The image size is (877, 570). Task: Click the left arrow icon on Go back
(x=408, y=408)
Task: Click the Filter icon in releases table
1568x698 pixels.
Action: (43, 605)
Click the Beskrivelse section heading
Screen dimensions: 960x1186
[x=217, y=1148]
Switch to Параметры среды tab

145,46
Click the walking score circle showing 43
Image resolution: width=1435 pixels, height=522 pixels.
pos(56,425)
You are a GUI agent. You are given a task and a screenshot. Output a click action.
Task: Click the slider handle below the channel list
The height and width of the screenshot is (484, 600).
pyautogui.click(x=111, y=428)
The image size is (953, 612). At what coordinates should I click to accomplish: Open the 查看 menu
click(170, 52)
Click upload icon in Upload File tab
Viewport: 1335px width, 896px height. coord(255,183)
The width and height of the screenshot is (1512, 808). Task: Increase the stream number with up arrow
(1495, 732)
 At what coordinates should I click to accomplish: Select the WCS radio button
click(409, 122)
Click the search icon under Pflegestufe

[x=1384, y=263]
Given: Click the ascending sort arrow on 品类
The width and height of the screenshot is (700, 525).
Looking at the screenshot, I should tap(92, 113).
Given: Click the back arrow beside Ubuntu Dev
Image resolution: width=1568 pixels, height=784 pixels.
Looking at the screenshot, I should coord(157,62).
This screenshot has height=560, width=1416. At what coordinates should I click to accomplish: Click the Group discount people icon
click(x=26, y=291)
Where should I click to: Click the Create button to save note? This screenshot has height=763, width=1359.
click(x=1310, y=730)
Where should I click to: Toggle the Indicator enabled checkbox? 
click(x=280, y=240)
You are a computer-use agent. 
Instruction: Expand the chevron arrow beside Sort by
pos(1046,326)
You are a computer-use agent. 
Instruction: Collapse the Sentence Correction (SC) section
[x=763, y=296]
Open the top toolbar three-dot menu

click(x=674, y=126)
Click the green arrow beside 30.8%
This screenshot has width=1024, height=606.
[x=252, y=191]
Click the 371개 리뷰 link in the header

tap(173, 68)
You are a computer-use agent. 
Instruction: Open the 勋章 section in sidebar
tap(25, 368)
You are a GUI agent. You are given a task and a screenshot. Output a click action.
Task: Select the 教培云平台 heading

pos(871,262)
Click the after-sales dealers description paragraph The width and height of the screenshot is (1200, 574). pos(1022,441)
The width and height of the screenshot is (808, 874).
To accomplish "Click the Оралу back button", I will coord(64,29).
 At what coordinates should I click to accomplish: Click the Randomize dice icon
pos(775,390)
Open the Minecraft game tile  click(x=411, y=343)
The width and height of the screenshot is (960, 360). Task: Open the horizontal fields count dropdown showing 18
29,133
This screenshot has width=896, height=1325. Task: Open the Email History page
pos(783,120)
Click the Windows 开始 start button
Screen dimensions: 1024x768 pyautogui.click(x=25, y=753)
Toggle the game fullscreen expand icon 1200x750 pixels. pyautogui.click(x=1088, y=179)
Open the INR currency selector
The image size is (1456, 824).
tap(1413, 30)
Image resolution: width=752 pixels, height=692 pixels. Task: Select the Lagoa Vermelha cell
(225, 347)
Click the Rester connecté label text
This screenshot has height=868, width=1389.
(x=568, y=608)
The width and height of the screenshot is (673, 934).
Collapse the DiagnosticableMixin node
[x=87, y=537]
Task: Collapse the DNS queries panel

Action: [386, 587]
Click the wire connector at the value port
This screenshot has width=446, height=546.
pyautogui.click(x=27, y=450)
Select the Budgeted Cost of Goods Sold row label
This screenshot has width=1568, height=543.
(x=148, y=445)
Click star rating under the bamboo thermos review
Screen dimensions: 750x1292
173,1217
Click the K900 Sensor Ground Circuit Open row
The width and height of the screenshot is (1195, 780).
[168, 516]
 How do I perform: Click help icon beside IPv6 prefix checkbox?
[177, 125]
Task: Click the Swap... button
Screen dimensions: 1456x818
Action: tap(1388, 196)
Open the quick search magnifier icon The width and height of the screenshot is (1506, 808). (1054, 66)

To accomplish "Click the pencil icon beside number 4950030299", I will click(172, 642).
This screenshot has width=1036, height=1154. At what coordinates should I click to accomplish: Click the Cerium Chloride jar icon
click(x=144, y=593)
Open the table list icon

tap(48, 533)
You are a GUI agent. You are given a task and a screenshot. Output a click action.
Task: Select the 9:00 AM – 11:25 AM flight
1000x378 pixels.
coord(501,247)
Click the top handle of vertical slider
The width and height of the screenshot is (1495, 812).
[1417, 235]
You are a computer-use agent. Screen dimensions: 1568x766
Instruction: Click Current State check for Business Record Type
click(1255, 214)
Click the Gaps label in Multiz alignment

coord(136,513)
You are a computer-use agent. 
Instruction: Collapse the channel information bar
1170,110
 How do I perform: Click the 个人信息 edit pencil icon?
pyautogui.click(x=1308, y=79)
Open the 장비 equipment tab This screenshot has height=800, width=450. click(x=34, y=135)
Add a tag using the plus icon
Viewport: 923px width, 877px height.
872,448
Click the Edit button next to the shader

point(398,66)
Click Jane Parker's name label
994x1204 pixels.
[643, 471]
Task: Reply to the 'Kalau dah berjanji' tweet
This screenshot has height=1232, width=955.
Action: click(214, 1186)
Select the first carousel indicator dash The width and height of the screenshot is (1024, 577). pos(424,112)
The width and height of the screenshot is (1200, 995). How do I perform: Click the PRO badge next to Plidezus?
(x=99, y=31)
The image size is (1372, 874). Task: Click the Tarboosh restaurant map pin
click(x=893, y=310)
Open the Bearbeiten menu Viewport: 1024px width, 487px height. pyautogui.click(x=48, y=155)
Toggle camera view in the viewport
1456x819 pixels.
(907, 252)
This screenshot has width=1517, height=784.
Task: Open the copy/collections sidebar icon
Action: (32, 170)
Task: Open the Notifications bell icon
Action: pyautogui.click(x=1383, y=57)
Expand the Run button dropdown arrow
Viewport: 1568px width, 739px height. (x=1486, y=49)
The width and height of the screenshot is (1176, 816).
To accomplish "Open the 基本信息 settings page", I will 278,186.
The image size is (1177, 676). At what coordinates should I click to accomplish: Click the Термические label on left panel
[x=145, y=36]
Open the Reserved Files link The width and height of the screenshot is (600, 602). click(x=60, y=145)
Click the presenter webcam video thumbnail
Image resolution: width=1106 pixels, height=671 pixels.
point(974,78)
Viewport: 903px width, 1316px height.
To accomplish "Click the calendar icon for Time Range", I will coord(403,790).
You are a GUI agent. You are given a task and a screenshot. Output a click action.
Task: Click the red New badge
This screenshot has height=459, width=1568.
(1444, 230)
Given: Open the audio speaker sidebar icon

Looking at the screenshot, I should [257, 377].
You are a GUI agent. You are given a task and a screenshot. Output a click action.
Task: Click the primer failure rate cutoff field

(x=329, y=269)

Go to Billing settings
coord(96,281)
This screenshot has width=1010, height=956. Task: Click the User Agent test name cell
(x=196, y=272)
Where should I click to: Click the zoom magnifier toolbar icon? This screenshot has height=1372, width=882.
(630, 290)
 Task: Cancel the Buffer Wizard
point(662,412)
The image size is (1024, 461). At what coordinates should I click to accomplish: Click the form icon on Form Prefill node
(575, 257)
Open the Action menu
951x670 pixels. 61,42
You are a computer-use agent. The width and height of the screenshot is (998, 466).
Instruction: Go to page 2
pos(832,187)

Short task: Put every line of the records above into a Markdown table with two columns, Row for a running number and Line for the text, and leave out the blank lines.

Output for this exercise:
| Row | Line |
|---|---|
| 1 | The image size is (877, 570). Task: Click the left arrow icon on Go back |
| 2 | (x=408, y=408) |
| 3 | Task: Click the Filter icon in releases table |
| 4 | 1568x698 pixels. |
| 5 | Action: (43, 605) |
| 6 | Click the Beskrivelse section heading |
| 7 | Screen dimensions: 960x1186 |
| 8 | [x=217, y=1148] |
| 9 | Switch to Параметры среды tab |
| 10 | 145,46 |
| 11 | Click the walking score circle showing 43 |
| 12 | Image resolution: width=1435 pixels, height=522 pixels. |
| 13 | pos(56,425) |
| 14 | You are a GUI agent. You are given a task and a screenshot. Output a click action. |
| 15 | Task: Click the slider handle below the channel list |
| 16 | The height and width of the screenshot is (484, 600). |
| 17 | pyautogui.click(x=111, y=428) |
| 18 | The image size is (953, 612). At what coordinates should I click to accomplish: Open the 查看 menu |
| 19 | click(170, 52) |
| 20 | Click upload icon in Upload File tab |
| 21 | Viewport: 1335px width, 896px height. coord(255,183) |
| 22 | The width and height of the screenshot is (1512, 808). Task: Increase the stream number with up arrow |
| 23 | (1495, 732) |
| 24 |  At what coordinates should I click to accomplish: Select the WCS radio button |
| 25 | click(409, 122) |
| 26 | Click the search icon under Pflegestufe |
| 27 | [x=1384, y=263] |
| 28 | Given: Click the ascending sort arrow on 品类 |
| 29 | The width and height of the screenshot is (700, 525). |
| 30 | Looking at the screenshot, I should tap(92, 113). |
| 31 | Given: Click the back arrow beside Ubuntu Dev |
| 32 | Image resolution: width=1568 pixels, height=784 pixels. |
| 33 | Looking at the screenshot, I should coord(157,62). |
| 34 | This screenshot has height=560, width=1416. At what coordinates should I click to accomplish: Click the Group discount people icon |
| 35 | click(x=26, y=291) |
| 36 | Where should I click to: Click the Create button to save note? This screenshot has height=763, width=1359. |
| 37 | click(x=1310, y=730) |
| 38 | Where should I click to: Toggle the Indicator enabled checkbox?  |
| 39 | click(x=280, y=240) |
| 40 | You are a computer-use agent.  |
| 41 | Instruction: Expand the chevron arrow beside Sort by |
| 42 | pos(1046,326) |
| 43 | You are a computer-use agent.  |
| 44 | Instruction: Collapse the Sentence Correction (SC) section |
| 45 | [x=763, y=296] |
| 46 | Open the top toolbar three-dot menu |
| 47 | click(x=674, y=126) |
| 48 | Click the green arrow beside 30.8% |
| 49 | This screenshot has width=1024, height=606. |
| 50 | [x=252, y=191] |
| 51 | Click the 371개 리뷰 link in the header |
| 52 | tap(173, 68) |
| 53 | You are a computer-use agent.  |
| 54 | Instruction: Open the 勋章 section in sidebar |
| 55 | tap(25, 368) |
| 56 | You are a GUI agent. You are given a task and a screenshot. Output a click action. |
| 57 | Task: Select the 教培云平台 heading |
| 58 | pos(871,262) |
| 59 | Click the after-sales dealers description paragraph The width and height of the screenshot is (1200, 574). pos(1022,441) |
| 60 | The width and height of the screenshot is (808, 874). |
| 61 | To accomplish "Click the Оралу back button", I will coord(64,29). |
| 62 |  At what coordinates should I click to accomplish: Click the Randomize dice icon |
| 63 | pos(775,390) |
| 64 | Open the Minecraft game tile  click(x=411, y=343) |
| 65 | The width and height of the screenshot is (960, 360). Task: Open the horizontal fields count dropdown showing 18 |
| 66 | 29,133 |
| 67 | This screenshot has width=896, height=1325. Task: Open the Email History page |
| 68 | pos(783,120) |
| 69 | Click the Windows 开始 start button |
| 70 | Screen dimensions: 1024x768 pyautogui.click(x=25, y=753) |
| 71 | Toggle the game fullscreen expand icon 1200x750 pixels. pyautogui.click(x=1088, y=179) |
| 72 | Open the INR currency selector |
| 73 | The image size is (1456, 824). |
| 74 | tap(1413, 30) |
| 75 | Image resolution: width=752 pixels, height=692 pixels. Task: Select the Lagoa Vermelha cell |
| 76 | (225, 347) |
| 77 | Click the Rester connecté label text |
| 78 | This screenshot has height=868, width=1389. |
| 79 | (x=568, y=608) |
| 80 | The width and height of the screenshot is (673, 934). |
| 81 | Collapse the DiagnosticableMixin node |
| 82 | [x=87, y=537] |
| 83 | Task: Collapse the DNS queries panel |
| 84 | Action: [386, 587] |
| 85 | Click the wire connector at the value port |
| 86 | This screenshot has width=446, height=546. |
| 87 | pyautogui.click(x=27, y=450) |
| 88 | Select the Budgeted Cost of Goods Sold row label |
| 89 | This screenshot has width=1568, height=543. |
| 90 | (x=148, y=445) |
| 91 | Click star rating under the bamboo thermos review |
| 92 | Screen dimensions: 750x1292 |
| 93 | 173,1217 |
| 94 | Click the K900 Sensor Ground Circuit Open row |
| 95 | The width and height of the screenshot is (1195, 780). |
| 96 | [168, 516] |
| 97 |  How do I perform: Click help icon beside IPv6 prefix checkbox? |
| 98 | [177, 125] |
| 99 | Task: Click the Swap... button |
| 100 | Screen dimensions: 1456x818 |
| 101 | Action: tap(1388, 196) |
| 102 | Open the quick search magnifier icon The width and height of the screenshot is (1506, 808). (1054, 66) |
| 103 | To accomplish "Click the pencil icon beside number 4950030299", I will click(172, 642). |
| 104 | This screenshot has width=1036, height=1154. At what coordinates should I click to accomplish: Click the Cerium Chloride jar icon |
| 105 | click(x=144, y=593) |
| 106 | Open the table list icon |
| 107 | tap(48, 533) |
| 108 | You are a GUI agent. You are given a task and a screenshot. Output a click action. |
| 109 | Task: Select the 9:00 AM – 11:25 AM flight |
| 110 | 1000x378 pixels. |
| 111 | coord(501,247) |
| 112 | Click the top handle of vertical slider |
| 113 | The width and height of the screenshot is (1495, 812). |
| 114 | [1417, 235] |
| 115 | You are a computer-use agent. Screen dimensions: 1568x766 |
| 116 | Instruction: Click Current State check for Business Record Type |
| 117 | click(1255, 214) |
| 118 | Click the Gaps label in Multiz alignment |
| 119 | coord(136,513) |
| 120 | You are a computer-use agent.  |
| 121 | Instruction: Collapse the channel information bar |
| 122 | 1170,110 |
| 123 |  How do I perform: Click the 个人信息 edit pencil icon? |
| 124 | pyautogui.click(x=1308, y=79) |
| 125 | Open the 장비 equipment tab This screenshot has height=800, width=450. click(x=34, y=135) |
| 126 | Add a tag using the plus icon |
| 127 | Viewport: 923px width, 877px height. |
| 128 | 872,448 |
| 129 | Click the Edit button next to the shader |
| 130 | point(398,66) |
| 131 | Click Jane Parker's name label |
| 132 | 994x1204 pixels. |
| 133 | [643, 471] |
| 134 | Task: Reply to the 'Kalau dah berjanji' tweet |
| 135 | This screenshot has height=1232, width=955. |
| 136 | Action: click(214, 1186) |
| 137 | Select the first carousel indicator dash The width and height of the screenshot is (1024, 577). pos(424,112) |
| 138 | The width and height of the screenshot is (1200, 995). How do I perform: Click the PRO badge next to Plidezus? |
| 139 | (x=99, y=31) |
| 140 | The image size is (1372, 874). Task: Click the Tarboosh restaurant map pin |
| 141 | click(x=893, y=310) |
| 142 | Open the Bearbeiten menu Viewport: 1024px width, 487px height. pyautogui.click(x=48, y=155) |
| 143 | Toggle camera view in the viewport |
| 144 | 1456x819 pixels. |
| 145 | (907, 252) |
| 146 | This screenshot has width=1517, height=784. |
| 147 | Task: Open the copy/collections sidebar icon |
| 148 | Action: (32, 170) |
| 149 | Task: Open the Notifications bell icon |
| 150 | Action: pyautogui.click(x=1383, y=57) |
| 151 | Expand the Run button dropdown arrow |
| 152 | Viewport: 1568px width, 739px height. (x=1486, y=49) |
| 153 | The width and height of the screenshot is (1176, 816). |
| 154 | To accomplish "Open the 基本信息 settings page", I will 278,186. |
| 155 | The image size is (1177, 676). At what coordinates should I click to accomplish: Click the Термические label on left panel |
| 156 | [x=145, y=36] |
| 157 | Open the Reserved Files link The width and height of the screenshot is (600, 602). click(x=60, y=145) |
| 158 | Click the presenter webcam video thumbnail |
| 159 | Image resolution: width=1106 pixels, height=671 pixels. |
| 160 | point(974,78) |
| 161 | Viewport: 903px width, 1316px height. |
| 162 | To accomplish "Click the calendar icon for Time Range", I will coord(403,790). |
| 163 | You are a GUI agent. You are given a task and a screenshot. Output a click action. |
| 164 | Task: Click the red New badge |
| 165 | This screenshot has height=459, width=1568. |
| 166 | (1444, 230) |
| 167 | Given: Open the audio speaker sidebar icon |
| 168 | Looking at the screenshot, I should [257, 377]. |
| 169 | You are a GUI agent. You are given a task and a screenshot. Output a click action. |
| 170 | Task: Click the primer failure rate cutoff field |
| 171 | (x=329, y=269) |
| 172 | Go to Billing settings |
| 173 | coord(96,281) |
| 174 | This screenshot has width=1010, height=956. Task: Click the User Agent test name cell |
| 175 | (x=196, y=272) |
| 176 | Where should I click to: Click the zoom magnifier toolbar icon? This screenshot has height=1372, width=882. |
| 177 | (630, 290) |
| 178 |  Task: Cancel the Buffer Wizard |
| 179 | point(662,412) |
| 180 | The image size is (1024, 461). At what coordinates should I click to accomplish: Click the form icon on Form Prefill node |
| 181 | (575, 257) |
| 182 | Open the Action menu |
| 183 | 951x670 pixels. 61,42 |
| 184 | You are a computer-use agent. The width and height of the screenshot is (998, 466). |
| 185 | Instruction: Go to page 2 |
| 186 | pos(832,187) |